_Exercise goal:_ Will you output all of the data below exactly, omitting the images?

_Listed records:_
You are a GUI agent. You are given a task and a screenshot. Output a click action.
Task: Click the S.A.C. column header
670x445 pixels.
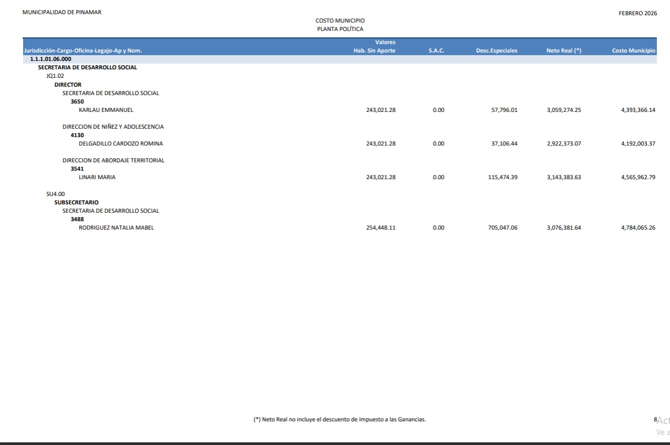(437, 51)
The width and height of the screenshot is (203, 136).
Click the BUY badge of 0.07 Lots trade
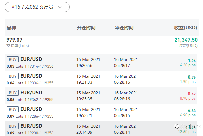tap(13, 109)
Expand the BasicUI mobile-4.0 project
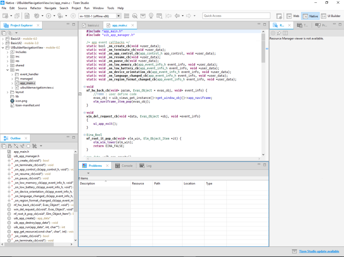344x257 pixels. 3,38
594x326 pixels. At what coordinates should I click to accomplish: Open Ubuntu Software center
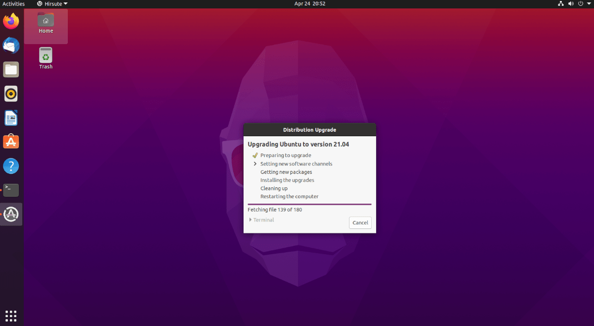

_Reply to the exercise:_
You are a GUI agent. You are given a task and a screenshot. Output a click action.
Task: Click the S.A.C. column header
670x445 pixels.
(437, 51)
The width and height of the screenshot is (203, 136).
Click the BUY badge of 0.07 Lots trade
tap(13, 109)
Expand the BasicUI mobile-4.0 project
344x257 pixels. 3,38
594x326 pixels. At what coordinates should I click to accomplish: Open Ubuntu Software center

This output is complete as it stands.